Imagine a building filled with people who are forced to be there, under constant supervision by the authorities, with limited freedom. The building is secured, patrolled by guards, and life is heavily structured and scheduled. People who are forced to be there must adhere to a specific dress code, require permission to do almost anything, have little say in the decisions that affect them, move from place to place only when told to do so, and engage in everything from eating meals to exercising to taking classes.
What would you call this place?
Depending on your perspective, you might have read the description above and imagined completely different places. But I would argue they are not actually so different. Because that description is a perfectly accurate description for two places most people do not associate together: a minimum-security prison and a high school.
Even the societal systems of high school and prison are similar. The strong survive. Gangs exist. Fights happen. Gossip is king. Racial segregation, while not sanctioned or encouraged by the authorities, clearly exists and is a source of tension. Those forced to be there vastly outnumber those who are tasked with keeping them there. The similarities are truly endless.
It is also no secret that both of these types of buildings must put the safety and security of their occupants first. Moreover, one way that both buildings manage to accomplish this is through issuing an identity card or an id badge to all people on site. Essentially, using ID cards ensures that every person in the building is identified. Consequently, an ID card is a quick and easy way to determine whether or not a person belongs in a specific area.
I would make the argument that, for eight hours a day, for a minimum of 700 days, every American citizen is placed into a setting that resembles a minimum security prison: high school. The only difference is that, instead of being there 24/7, you are only there for eight hours a day, five days a week. And this system is designed to even-out American society and ensure that all citizens can function properly within it. If you don’t show The System that you have developed in the ways society expects by the end of your term, you can see that term as much as double in length.
For most of us, that is the closest we will ever come to experiencing prison. When The System deems you fit to exist within society, you are released into the world after graduation.

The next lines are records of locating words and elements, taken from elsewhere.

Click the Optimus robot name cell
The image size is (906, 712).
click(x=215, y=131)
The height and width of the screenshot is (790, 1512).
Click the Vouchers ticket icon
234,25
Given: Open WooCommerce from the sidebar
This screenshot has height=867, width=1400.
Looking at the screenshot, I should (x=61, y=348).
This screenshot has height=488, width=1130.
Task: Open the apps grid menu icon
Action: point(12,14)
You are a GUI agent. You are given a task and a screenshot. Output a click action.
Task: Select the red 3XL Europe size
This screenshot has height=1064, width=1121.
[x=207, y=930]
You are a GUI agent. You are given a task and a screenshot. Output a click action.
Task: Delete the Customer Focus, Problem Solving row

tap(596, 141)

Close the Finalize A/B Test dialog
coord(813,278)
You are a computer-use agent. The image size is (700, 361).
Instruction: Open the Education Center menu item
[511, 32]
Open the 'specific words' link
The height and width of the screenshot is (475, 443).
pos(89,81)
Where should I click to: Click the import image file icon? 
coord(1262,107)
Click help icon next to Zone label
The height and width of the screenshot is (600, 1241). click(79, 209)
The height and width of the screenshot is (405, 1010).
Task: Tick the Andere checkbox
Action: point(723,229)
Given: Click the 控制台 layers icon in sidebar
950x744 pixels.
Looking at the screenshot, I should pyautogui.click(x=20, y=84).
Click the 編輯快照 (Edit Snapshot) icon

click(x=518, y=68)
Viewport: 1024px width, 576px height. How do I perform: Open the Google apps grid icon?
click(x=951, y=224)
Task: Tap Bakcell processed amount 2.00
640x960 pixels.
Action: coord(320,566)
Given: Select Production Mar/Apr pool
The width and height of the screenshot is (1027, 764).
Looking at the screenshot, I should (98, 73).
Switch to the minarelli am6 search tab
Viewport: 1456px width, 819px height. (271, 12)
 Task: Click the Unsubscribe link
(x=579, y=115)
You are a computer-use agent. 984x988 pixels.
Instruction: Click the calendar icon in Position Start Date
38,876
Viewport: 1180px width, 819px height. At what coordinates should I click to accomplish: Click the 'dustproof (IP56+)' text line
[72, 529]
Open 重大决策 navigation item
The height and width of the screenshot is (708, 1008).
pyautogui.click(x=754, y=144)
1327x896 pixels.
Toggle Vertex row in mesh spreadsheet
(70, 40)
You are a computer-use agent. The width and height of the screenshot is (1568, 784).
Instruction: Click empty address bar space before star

During your graduation, you might have had a colorful ceremony with everyone wearing coordinated apparel or jewelry (refer to this https://www.jostens.com/jewelry/class-jewelry/college/ to see examples) that symbolizes the culmination of the education process. However, upon release from high school, you are expected to function properly, based on what you learned while you were there. If you show that you didn’t learn what you were supposed to learn – if you go against The System – then we call that action “crime.” By committing crime, The System simply refers you back to where you came from. And since can’t put a 25 year old in a high school, it puts them into prison. For drug crimes, find lawyer for marijuana charges and other charges as the first step.
Obviously, the nature of crime determines sentencing. If The System believes a person is “too far gone” to rehabilitate, it doesn’t care to send them back to school. Our only priority, as a society, is to take those people who are deemed unfit on every level and force them to live separately from the rest, without any real regard for rehabilitation. Anything above a minimum security prison is little more than a highly-secured school of crime where The System now does everything it can to hinder the educational process. Conversely, a minimum-security prison is designed for rehabilitation and education: to repeat the lessons that didn’t sink in the first time.
I have few opinions as to the merits or detriments involved in a system that functions in this way. I believe the most important part of understanding The American System is to understand the way people are entered into it and removed from it, what is desired, and what actually occurs. I leave you to work out the morality of whether or not innocent children should be placed into a prison setting, or whether guilty criminals should be taken back to school and should be subjected to criminal record expunged in California. I leave you only with the reality that, in terms of the goals of society and The System whose function it is to serve, school and prison are essentially the same thing.